Package: unicode
Version: 2.8-1.1
Severity: normal
The unicode tool fails to properly construct some systematic
names that are abbreviated in the UnicodeData.txt file.
It completely fails to do it in Tangut and Tangut Supplement blocks:
$ unicode --brief 17a98
𗪘 U+17A98 - No such unicode character name in database
The name above should be "TANGUT IDEOGRAPH-17A98".
Other properties except the name are listed correctly.
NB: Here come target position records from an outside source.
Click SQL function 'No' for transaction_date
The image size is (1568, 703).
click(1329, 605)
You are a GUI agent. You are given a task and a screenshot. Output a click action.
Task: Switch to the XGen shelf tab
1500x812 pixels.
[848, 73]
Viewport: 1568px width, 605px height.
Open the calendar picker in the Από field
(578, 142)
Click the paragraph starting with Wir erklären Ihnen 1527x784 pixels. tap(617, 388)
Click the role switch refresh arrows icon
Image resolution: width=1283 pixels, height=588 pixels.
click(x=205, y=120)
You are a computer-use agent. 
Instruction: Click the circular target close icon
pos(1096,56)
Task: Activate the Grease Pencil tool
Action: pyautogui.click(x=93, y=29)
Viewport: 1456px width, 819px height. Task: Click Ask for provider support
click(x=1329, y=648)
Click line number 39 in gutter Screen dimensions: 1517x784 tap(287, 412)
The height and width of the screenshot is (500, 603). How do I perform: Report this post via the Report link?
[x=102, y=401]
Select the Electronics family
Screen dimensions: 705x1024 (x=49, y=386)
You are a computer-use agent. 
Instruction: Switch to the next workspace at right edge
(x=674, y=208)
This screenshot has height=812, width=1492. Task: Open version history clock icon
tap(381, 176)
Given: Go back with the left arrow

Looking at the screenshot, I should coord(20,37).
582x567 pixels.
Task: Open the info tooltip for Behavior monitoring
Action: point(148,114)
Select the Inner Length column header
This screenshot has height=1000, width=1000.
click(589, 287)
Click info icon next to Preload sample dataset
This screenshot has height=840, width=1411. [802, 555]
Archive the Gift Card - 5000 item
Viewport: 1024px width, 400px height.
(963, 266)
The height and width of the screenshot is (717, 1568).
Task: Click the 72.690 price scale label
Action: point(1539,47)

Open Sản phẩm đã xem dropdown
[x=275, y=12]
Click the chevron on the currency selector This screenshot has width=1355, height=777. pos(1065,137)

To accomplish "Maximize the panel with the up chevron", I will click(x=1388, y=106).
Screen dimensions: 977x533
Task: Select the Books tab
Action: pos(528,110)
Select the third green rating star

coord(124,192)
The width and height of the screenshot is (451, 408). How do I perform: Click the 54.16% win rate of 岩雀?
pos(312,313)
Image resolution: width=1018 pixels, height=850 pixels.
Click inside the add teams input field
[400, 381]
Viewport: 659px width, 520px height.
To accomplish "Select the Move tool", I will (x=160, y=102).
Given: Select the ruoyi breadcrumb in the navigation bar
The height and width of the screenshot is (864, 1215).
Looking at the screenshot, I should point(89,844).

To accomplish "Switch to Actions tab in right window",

Even in ranges where systematic names are derived correctly, unicode
still displays the UnicodeData meta-label instead of the character
name for the first and the last character:
$ unicode --brief ac00 ac01 d7a3 3400 3401 4dbf
가 U+AC00 <Hangul Syllable, First>
각 U+AC01 HANGUL SYLLABLE GAG
힣 U+D7A3 <Hangul Syllable, Last>
㐀 U+3400 <CJK Ideograph Extension A, First>
㐁 U+3401 CJK UNIFIED IDEOGRAPH-3401
䶿 U+4DBF <CJK Ideograph Extension A, Last>
The missing names should be:
U+AC00 HANGUL SYLLABLE GA
U+D7A3 HANGUL SYLLABLE HIH
U+3400 CJK UNIFIED IDEOGRAPH-3400
U+4DBF CJK UNIFIED IDEOGRAPH-4DBF
Leaving UnicodeData meta-label might make some sense in case
of control characters*, but it doesn't make any sense for ranges
that have systematic names defined by generative rules and are
abbreviated in UnicodeData only to save space.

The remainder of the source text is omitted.